How should one deal with scanned content from print books?
Every style manual is very exacting in providing prescribed principles and samples to follow for citing different kinds of publications -- whether that style be CMS, Turabian, MLA, APA or SBL. This guide provides samples for those different kinds of resources commonly encountered when writing research papers for biblical studies and theology, supplying a page for each of those style manuals for those kinds of resources for print and electronic forms of publication.
Regardless of the particulars of any one style manual, and the various complexities of a particular resource (ie, mulltivolume work? two editors? a translator?), a writer is expected to cite each resource used in the form it was published and likewise used (ie, a print book, an ebook, a PDF of an article in a database, a digitalized work in a database that was originally a print resource and may or may not have retained pagination, an entry in a multivolume dictionary of a print work that is part of a software collection and so on!) These are different kinds of publications. So consult your style manual for those different types of works and borrow from other samples that your primary sample model does not include and employ the closest sample when one does not exist for a kind of work you used in this discipline. There are so many details in this task of citation!

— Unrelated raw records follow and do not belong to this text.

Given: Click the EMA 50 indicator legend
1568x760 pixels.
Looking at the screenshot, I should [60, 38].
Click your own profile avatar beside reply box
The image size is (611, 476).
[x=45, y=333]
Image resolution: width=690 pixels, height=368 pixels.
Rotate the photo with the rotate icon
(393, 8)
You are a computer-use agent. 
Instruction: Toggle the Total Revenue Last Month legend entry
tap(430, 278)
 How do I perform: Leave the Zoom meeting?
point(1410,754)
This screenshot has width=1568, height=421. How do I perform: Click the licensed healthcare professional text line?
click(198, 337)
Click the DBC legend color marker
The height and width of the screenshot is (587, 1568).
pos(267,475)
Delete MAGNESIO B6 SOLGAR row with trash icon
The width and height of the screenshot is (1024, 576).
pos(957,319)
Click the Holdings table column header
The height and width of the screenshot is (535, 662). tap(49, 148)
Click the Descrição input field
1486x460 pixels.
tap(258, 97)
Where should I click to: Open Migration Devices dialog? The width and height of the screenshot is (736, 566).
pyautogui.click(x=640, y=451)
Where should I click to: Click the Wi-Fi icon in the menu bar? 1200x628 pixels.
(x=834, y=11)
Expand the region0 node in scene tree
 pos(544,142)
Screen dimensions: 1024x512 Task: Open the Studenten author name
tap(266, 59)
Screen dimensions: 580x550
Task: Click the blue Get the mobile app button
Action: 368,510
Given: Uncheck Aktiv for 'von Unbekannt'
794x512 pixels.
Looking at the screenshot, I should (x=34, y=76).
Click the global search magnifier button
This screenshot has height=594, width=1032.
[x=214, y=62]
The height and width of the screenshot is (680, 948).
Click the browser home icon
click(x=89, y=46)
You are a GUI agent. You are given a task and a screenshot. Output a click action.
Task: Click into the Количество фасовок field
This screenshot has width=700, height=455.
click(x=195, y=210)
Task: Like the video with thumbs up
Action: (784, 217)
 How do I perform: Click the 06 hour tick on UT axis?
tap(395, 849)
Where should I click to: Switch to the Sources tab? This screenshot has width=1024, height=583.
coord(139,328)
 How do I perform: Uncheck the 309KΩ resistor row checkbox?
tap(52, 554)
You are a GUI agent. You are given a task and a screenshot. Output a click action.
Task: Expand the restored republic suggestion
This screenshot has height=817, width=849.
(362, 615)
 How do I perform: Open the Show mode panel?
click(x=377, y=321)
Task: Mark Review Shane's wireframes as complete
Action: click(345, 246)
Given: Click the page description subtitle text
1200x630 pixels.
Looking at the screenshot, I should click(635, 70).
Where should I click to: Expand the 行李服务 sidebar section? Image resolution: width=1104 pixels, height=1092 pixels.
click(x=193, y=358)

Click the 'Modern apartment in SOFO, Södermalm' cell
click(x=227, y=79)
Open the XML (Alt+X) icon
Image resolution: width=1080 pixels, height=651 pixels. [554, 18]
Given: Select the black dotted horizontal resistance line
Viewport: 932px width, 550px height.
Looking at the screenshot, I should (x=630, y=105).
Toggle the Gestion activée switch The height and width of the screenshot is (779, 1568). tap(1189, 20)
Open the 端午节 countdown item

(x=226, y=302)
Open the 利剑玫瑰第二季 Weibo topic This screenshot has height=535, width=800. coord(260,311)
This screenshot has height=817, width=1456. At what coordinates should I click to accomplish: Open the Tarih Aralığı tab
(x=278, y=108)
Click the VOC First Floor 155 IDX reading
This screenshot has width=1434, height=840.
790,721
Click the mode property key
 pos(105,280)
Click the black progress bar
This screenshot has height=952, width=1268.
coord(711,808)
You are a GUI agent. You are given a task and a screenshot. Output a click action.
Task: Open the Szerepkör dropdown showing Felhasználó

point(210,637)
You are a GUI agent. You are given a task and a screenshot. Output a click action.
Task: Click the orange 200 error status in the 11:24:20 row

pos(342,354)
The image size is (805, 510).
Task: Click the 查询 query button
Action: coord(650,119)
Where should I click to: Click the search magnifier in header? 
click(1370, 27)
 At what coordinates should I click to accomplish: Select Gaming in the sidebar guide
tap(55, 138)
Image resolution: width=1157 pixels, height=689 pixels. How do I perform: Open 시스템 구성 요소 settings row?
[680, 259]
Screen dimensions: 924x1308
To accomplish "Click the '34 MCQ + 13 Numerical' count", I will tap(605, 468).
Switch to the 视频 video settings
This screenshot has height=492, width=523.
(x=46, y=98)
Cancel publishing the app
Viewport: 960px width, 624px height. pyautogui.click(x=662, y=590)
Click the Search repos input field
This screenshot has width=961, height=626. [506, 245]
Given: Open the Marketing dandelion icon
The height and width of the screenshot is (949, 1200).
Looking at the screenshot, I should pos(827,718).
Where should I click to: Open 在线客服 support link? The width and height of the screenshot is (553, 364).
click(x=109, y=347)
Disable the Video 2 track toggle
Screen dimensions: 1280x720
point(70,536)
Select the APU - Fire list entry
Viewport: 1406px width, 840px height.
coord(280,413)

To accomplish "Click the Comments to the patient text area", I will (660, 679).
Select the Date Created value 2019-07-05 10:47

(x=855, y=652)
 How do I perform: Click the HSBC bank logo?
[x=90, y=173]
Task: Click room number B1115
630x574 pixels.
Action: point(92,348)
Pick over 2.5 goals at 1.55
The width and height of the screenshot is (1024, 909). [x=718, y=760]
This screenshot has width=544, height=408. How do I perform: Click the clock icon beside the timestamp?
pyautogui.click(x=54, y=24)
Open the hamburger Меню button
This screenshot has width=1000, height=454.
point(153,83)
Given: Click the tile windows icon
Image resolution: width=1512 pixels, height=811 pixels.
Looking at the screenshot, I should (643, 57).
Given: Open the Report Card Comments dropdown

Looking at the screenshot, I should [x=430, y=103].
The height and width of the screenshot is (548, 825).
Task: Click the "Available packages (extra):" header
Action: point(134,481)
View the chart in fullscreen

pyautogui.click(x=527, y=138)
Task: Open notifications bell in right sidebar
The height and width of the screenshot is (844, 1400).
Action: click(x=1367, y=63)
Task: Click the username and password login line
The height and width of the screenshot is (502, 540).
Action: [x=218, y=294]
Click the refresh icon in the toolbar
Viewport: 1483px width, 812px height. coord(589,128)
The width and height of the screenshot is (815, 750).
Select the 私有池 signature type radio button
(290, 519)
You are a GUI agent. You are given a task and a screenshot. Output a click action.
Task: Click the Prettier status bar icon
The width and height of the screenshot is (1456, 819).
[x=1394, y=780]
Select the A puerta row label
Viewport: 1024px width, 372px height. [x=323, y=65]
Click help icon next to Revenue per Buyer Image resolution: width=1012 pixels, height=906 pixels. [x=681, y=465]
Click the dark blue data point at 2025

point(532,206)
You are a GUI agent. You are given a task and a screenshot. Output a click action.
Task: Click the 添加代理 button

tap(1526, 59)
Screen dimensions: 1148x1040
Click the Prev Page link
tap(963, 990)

But what about scanned content on our guide or sometimes emailed to you? One simple word of guidance regarding citing content consulted that is delivered to you as scanned content is this: The PDFs are simply a delivery service, not a publication form. It is our suggestion that you cite the work as though you consulted the content in its original (and more permanent) publication form from which it was scanned; in most cases this is a print publication, but adjust as necessary.